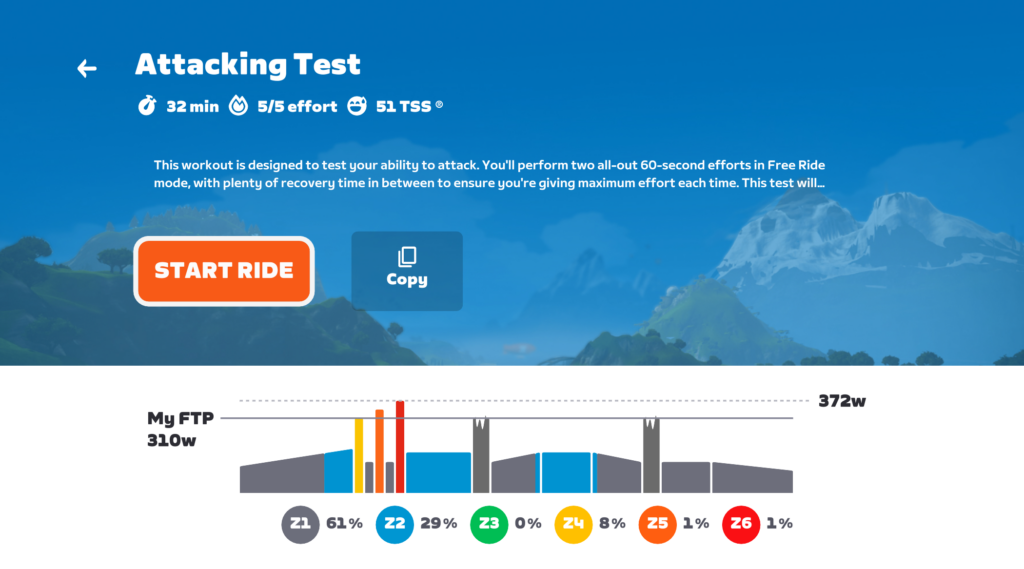Click the orange Z5 interval bar
1024x569 pixels.
tap(379, 451)
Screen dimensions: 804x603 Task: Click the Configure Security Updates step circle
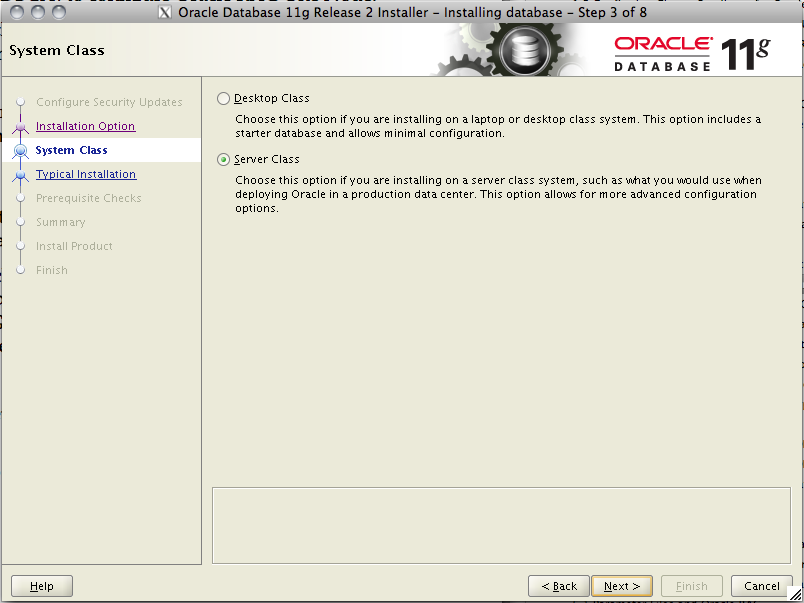coord(21,102)
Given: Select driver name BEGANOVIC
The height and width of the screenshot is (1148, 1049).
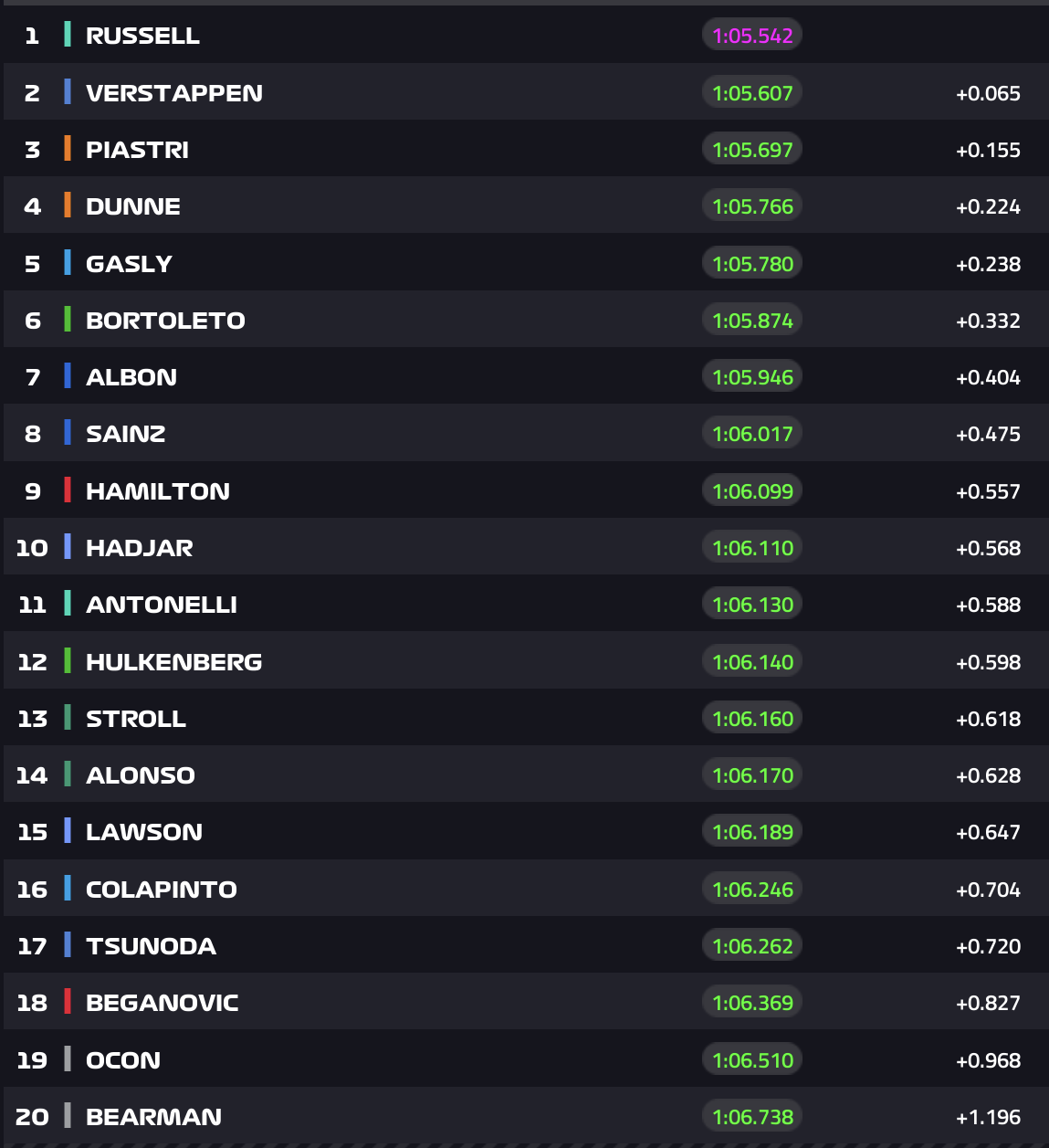Looking at the screenshot, I should pos(162,1003).
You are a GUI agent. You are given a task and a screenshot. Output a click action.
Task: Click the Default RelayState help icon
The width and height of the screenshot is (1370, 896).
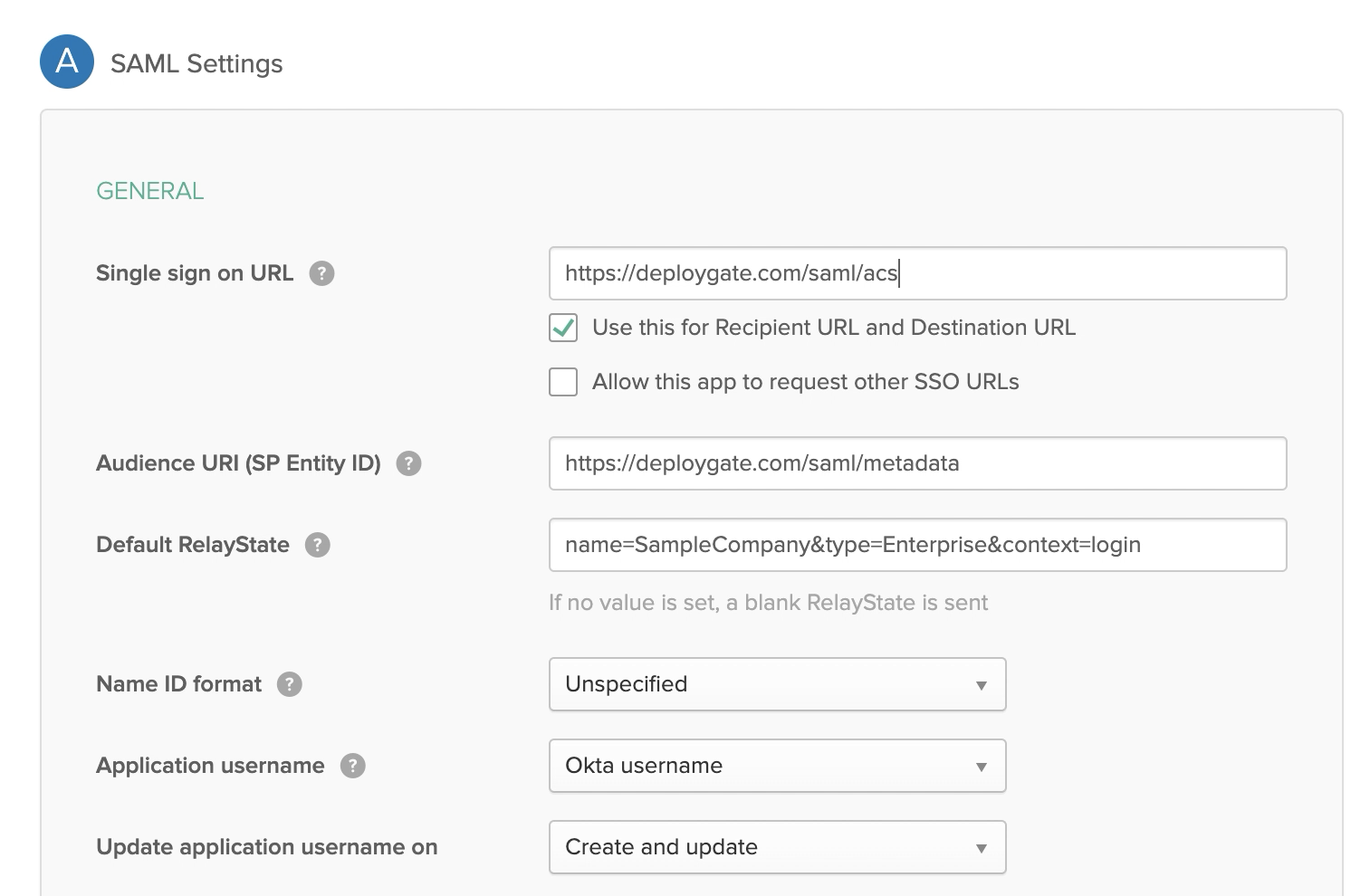(x=316, y=544)
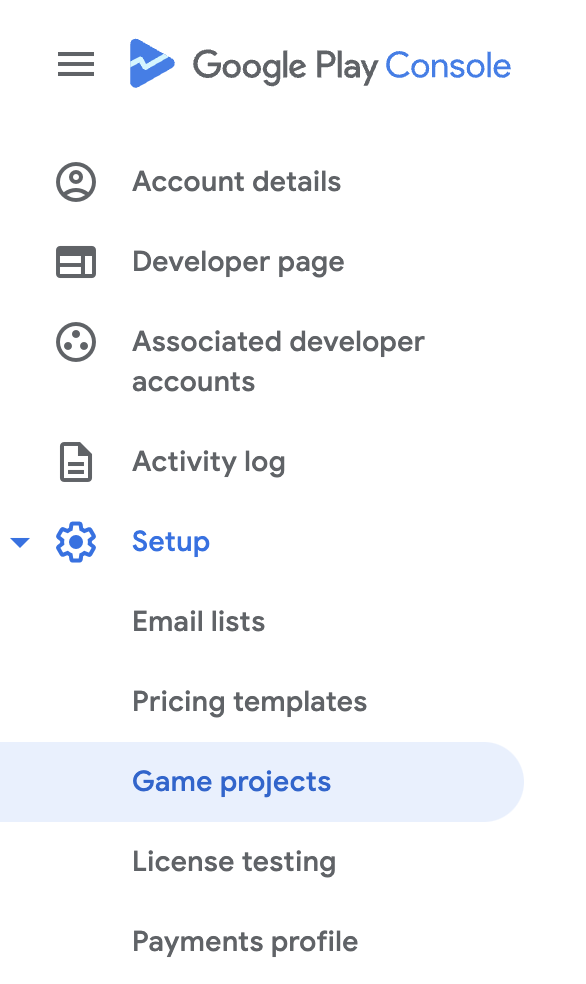Click the Activity log document icon
Image resolution: width=586 pixels, height=984 pixels.
coord(76,462)
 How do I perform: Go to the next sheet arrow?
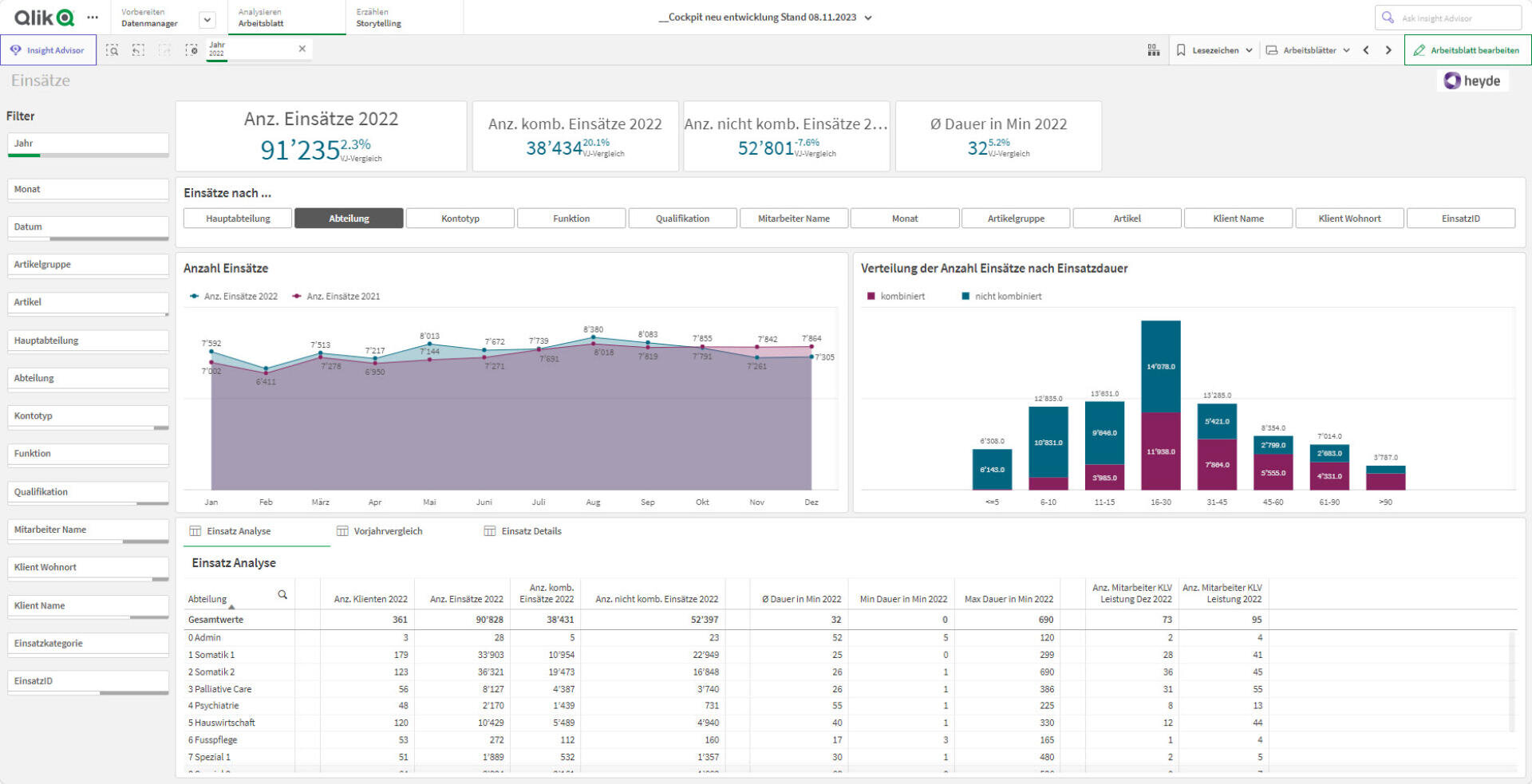(1388, 50)
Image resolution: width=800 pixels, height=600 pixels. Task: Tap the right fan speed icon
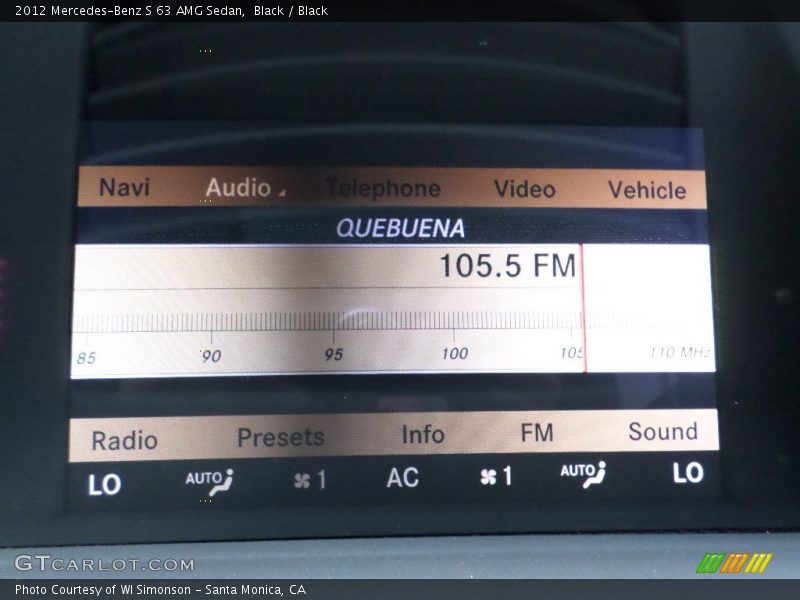click(x=495, y=477)
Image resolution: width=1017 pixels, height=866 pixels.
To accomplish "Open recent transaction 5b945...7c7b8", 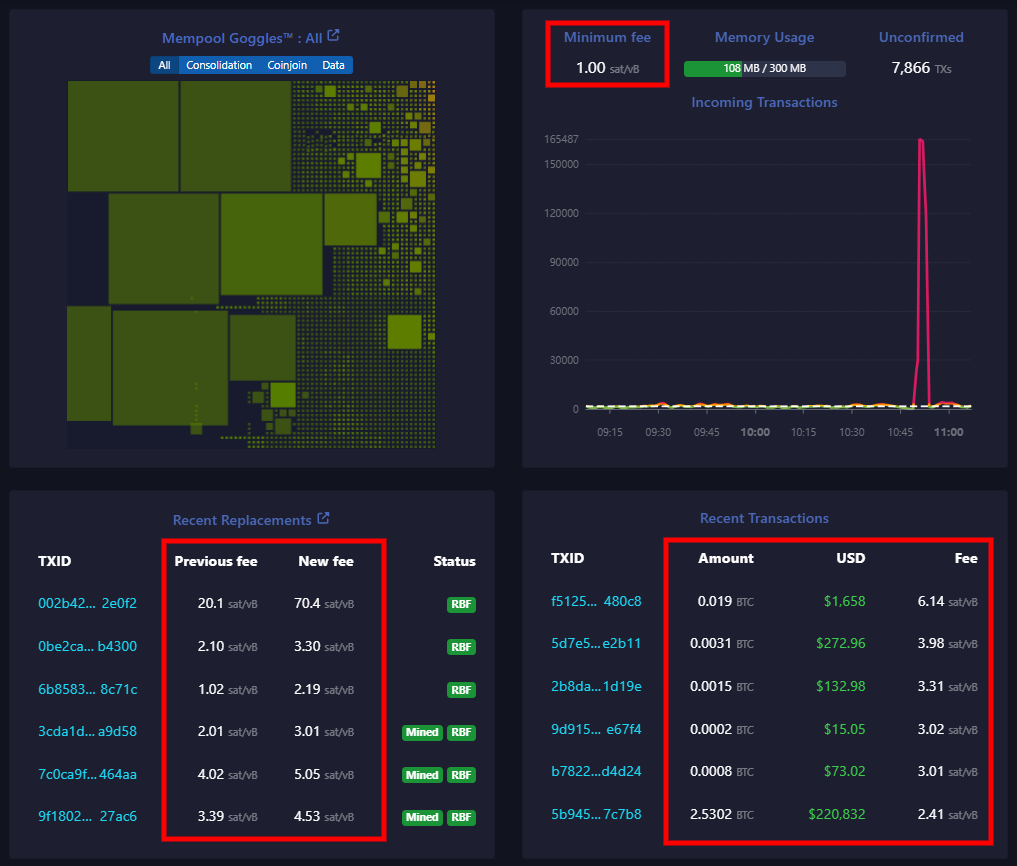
───
* **WHAT IS REQUIRED**
For the material above, give again only the lines starting at the line that contains "The height and" and ending at the line that contains "Task: Click the Default RelayState help icon". Pictures do not belong in the copy.

* **ANSWER BELOW**
The height and width of the screenshot is (1148, 1049).
Looking at the screenshot, I should pos(162,1003).
You are a GUI agent. You are given a task and a screenshot. Output a click action.
Task: Click the Default RelayState help icon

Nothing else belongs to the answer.